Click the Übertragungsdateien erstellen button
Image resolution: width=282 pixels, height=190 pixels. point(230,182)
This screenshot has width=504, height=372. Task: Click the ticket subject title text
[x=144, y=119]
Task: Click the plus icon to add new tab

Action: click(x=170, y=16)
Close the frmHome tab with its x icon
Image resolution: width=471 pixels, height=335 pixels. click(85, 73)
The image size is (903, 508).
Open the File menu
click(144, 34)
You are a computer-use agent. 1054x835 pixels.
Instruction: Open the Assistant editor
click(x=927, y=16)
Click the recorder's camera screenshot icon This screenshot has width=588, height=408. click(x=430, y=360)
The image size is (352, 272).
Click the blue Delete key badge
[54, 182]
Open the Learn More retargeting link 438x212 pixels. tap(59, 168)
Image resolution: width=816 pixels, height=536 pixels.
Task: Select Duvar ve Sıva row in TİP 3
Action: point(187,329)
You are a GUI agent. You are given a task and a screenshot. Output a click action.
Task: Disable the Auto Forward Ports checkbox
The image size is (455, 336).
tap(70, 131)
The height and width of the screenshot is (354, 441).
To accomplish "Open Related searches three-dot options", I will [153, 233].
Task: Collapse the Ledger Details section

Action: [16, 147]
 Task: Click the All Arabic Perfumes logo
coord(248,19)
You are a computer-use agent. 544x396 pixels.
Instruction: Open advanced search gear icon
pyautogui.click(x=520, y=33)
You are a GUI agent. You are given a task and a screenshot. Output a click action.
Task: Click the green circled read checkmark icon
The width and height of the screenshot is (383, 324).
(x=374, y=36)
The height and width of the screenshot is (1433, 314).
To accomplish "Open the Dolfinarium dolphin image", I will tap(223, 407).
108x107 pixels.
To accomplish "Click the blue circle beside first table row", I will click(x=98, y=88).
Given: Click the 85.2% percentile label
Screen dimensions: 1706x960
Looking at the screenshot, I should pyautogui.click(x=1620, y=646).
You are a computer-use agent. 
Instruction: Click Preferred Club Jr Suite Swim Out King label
+++
▶ Exercise aim: Rewrite every item above, substituting "Directive" for each occurrence of "Instruction". All other text stays unchanged.

▶ Written answer:
Click the Übertragungsdateien erstellen button
Image resolution: width=282 pixels, height=190 pixels. point(230,182)
This screenshot has width=504, height=372. Task: Click the ticket subject title text
[x=144, y=119]
Task: Click the plus icon to add new tab

Action: click(x=170, y=16)
Close the frmHome tab with its x icon
Image resolution: width=471 pixels, height=335 pixels. click(85, 73)
The image size is (903, 508).
Open the File menu
click(144, 34)
You are a computer-use agent. 1054x835 pixels.
Directive: Open the Assistant editor
click(x=927, y=16)
Click the recorder's camera screenshot icon This screenshot has width=588, height=408. click(x=430, y=360)
The image size is (352, 272).
Click the blue Delete key badge
[54, 182]
Open the Learn More retargeting link 438x212 pixels. tap(59, 168)
Image resolution: width=816 pixels, height=536 pixels.
Task: Select Duvar ve Sıva row in TİP 3
Action: point(187,329)
You are a GUI agent. You are given a task and a screenshot. Output a click action.
Task: Disable the Auto Forward Ports checkbox
The image size is (455, 336).
tap(70, 131)
The height and width of the screenshot is (354, 441).
To accomplish "Open Related searches three-dot options", I will [153, 233].
Task: Collapse the Ledger Details section

Action: [16, 147]
 Task: Click the All Arabic Perfumes logo
coord(248,19)
You are a computer-use agent. 544x396 pixels.
Directive: Open advanced search gear icon
pyautogui.click(x=520, y=33)
You are a GUI agent. You are given a task and a screenshot. Output a click action.
Task: Click the green circled read checkmark icon
The width and height of the screenshot is (383, 324).
(x=374, y=36)
The height and width of the screenshot is (1433, 314).
To accomplish "Open the Dolfinarium dolphin image", I will tap(223, 407).
108x107 pixels.
To accomplish "Click the blue circle beside first table row", I will click(x=98, y=88).
Given: Click the 85.2% percentile label
Screen dimensions: 1706x960
Looking at the screenshot, I should pyautogui.click(x=1620, y=646).
You are a computer-use agent. 
Directive: Click Preferred Club Jr Suite Swim Out King label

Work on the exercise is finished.